*Consigne:* Dans l'extrait ci-dessous sur l'insécurité au Nigeria, relevez tous les États dont Amnesty International a interrogé des civils.

*Extrait du texte:*
○ ○ ○ ○ ○ ○ ○

Amnesty International s’est entretenue avec des civils des États de Kaduna, de Katsina, du Niger, du Plateau, de Sokoto, de Taraba et de Zamfara, qui ont déclaré vivre dans la peur d’attaques et d’enlèvements, dans un contexte d’insécurité grandissante dans les zones rurales. Nombre des personnes interrogées ont indiqué que les forces de sécurité arrivaient souvent des heures après la fin des attaques, même lorsque des agents avaient été informés d’attaques imminentes. Pendant une attaque à Unguwan Magaji, dans l’État de Kaduna, des membres des forces de sécurité sont arrivés sur les lieux, mais sont repartis en voyant les munitions sophistiquées que les assaillants utilisaient. À leur retour, au moins 17 personnes avaient été tuées.
Amnesty International a recueilli des informations sur l’augmentation alarmante des attaques et enlèvements dans plusieurs États du nord-ouest et du centre-nord du Nigeria depuis janvier 2020. Les villages du sud de l’État de Kaduna, où 366 personnes ont été tuées par des hommes armés lors de plusieurs attaques entre janvier et juillet 2020, sont les plus gravement touchés.

○ ○ ○ ○ ○ ○ ○

Entrées de données enregistrées

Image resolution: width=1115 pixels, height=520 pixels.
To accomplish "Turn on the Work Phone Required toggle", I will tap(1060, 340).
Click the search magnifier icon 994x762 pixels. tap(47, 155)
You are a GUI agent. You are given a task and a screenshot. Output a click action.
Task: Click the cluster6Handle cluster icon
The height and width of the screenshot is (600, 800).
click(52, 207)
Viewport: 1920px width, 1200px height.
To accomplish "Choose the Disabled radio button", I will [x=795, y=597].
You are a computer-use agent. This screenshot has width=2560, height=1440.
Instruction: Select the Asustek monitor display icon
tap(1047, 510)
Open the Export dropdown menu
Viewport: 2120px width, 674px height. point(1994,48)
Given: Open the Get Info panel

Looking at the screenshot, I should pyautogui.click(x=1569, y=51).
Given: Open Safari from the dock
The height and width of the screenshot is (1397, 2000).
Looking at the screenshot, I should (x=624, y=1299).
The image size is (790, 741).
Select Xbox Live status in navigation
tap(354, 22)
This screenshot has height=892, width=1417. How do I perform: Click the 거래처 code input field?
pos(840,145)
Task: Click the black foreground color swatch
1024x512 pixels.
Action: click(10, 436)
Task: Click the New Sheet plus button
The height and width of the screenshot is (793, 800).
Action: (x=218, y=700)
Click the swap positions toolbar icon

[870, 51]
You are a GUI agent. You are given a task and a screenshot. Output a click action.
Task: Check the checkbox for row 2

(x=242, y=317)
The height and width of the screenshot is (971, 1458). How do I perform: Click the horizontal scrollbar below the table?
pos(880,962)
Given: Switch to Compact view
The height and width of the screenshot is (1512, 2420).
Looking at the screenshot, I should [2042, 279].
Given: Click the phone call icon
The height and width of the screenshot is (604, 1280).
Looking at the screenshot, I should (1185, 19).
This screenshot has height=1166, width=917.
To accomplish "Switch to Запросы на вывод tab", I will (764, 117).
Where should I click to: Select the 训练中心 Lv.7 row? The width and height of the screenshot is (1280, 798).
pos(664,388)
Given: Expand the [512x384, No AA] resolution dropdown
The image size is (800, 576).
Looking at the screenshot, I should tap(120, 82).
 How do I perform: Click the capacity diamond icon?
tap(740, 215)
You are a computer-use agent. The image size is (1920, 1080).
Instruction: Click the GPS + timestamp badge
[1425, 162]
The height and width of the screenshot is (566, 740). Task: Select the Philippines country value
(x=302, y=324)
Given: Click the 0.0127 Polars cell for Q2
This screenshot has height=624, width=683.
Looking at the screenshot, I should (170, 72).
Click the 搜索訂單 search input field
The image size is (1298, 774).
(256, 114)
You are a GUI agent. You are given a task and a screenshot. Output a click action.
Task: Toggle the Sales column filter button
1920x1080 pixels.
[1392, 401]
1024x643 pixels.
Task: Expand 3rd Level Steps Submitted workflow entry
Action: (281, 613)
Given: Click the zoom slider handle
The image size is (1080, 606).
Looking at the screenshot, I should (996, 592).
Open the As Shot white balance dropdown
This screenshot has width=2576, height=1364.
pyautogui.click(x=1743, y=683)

○ ○ ○ ○ ○ ○ ○

*Réponse ci-dessous:* Kaduna, Katsina, Niger, Plateau, Sokoto, Taraba, Zamfara